Da implementação de alterações nas legislações estaduais para responsabilizar empresas de marketplace

Com o indubitável crescimento das empresas que realizam operações de prestação de serviços por meios eletrônicos, bem como a relevância econômica que ocupam, a discussão acerca de uma tributação “justa“ ao setor tem sido cada vez mais recorrente. Discute-se se há proporcionalidade no pagamento de impostos, em comparação com outros setores do mercado.

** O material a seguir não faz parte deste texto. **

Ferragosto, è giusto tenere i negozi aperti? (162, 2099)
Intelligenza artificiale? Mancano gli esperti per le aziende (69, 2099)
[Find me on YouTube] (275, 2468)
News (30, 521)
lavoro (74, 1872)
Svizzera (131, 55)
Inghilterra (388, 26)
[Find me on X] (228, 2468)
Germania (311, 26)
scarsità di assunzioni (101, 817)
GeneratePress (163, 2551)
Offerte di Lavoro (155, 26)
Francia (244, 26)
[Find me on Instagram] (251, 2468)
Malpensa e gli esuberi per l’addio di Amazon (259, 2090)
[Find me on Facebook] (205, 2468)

É importante a compreensão do papel desses agentes na economia atual e também seu conceito. Substancialmente, esses negócios apresentam um conceito coletivo de vendas/serviços online, ou seja, é um instrumento no qual diferentes lojas podem anunciar seus produtos e/ou serviços, dando ao cliente uma variedade de opções. Por conseguinte, trata-se de uma rede cujos vendedores podem fazer suas ofertas dentro do mesmo meio eletrônico, como, sites e aplicativos. Essencialmente, o marketplace e plataformas digitais intermediam a negociação, aproximando o vendedor/prestador do comprador/tomador.

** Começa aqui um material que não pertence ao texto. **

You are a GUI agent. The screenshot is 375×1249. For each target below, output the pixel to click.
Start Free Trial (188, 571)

Covid-19 e as operações de marketplace

Nos últimos dois anos os marketplaces e plataformas digitais tiveram um crescimento exponencial. Segundo o relatório da Ebit/Nielsen, a pandemia provocou um pico nas compras online no Brasil, levando 7,3 milhões de novos consumidores ao e-commerce no primeiro semestre de 2020.

Consecutivamente, os marketplaces foram abrangidos por essa onda e sua representatividade foi ainda mais expressiva diante da crise econômica. Lojistas de todo o país encontraram no marketplace soluções para enfrentar a crise, ofertando seus produtos e serviços por meio dessas plataformas que aproximam o cliente ao vendedor, possibilitando assim que pequenas lojas tenham acesso a um público muito maior de consumidores em potencial, o que resultou em novas possibilidades de atuação.

Com o advento da pandemia da Covid-19 e a visibilidade dos marketplaces e plataformas digitais, alguns estados passaram a ter um olhar mais criterioso para esse tipo de negócio, principalmente para garantir que o ICMS decorrente dessas operações seja arrecadado. 

A responsabilidade solidária do ICMS

Alguns estados propõem na legislação tributária do ICMS algum grau de responsabilidade para plataformas e meios de pagamento em relação às operações as quais realizam intermediação e que estejam sujeitas ao recolhimento do imposto. O tema vem sendo discutido com celeridade nas unidades federativas, com alguns Projetos de Lei aprovados em curtos intervalos de tempo, e têm-se visto a crescente adesão de novos estados para tais medidas.

Por um lado, o estado defende a aplicabilidade da responsabilidade solidária aos marketplaces, tendo em vista o potencial risco de sonegação tributária dos “parceiros” que utilizam tais plataformas. Ou seja, a intenção é de que o pagamento do ICMS seja assegurado ainda que o vendedor não o faça. Em contrapartida há o questionamento se há plausibilidade nas legislações aplicáveis, já que a pretensão é a responsabilização de um terceiro por operações as quais ele intermedia, porém não possui total controle.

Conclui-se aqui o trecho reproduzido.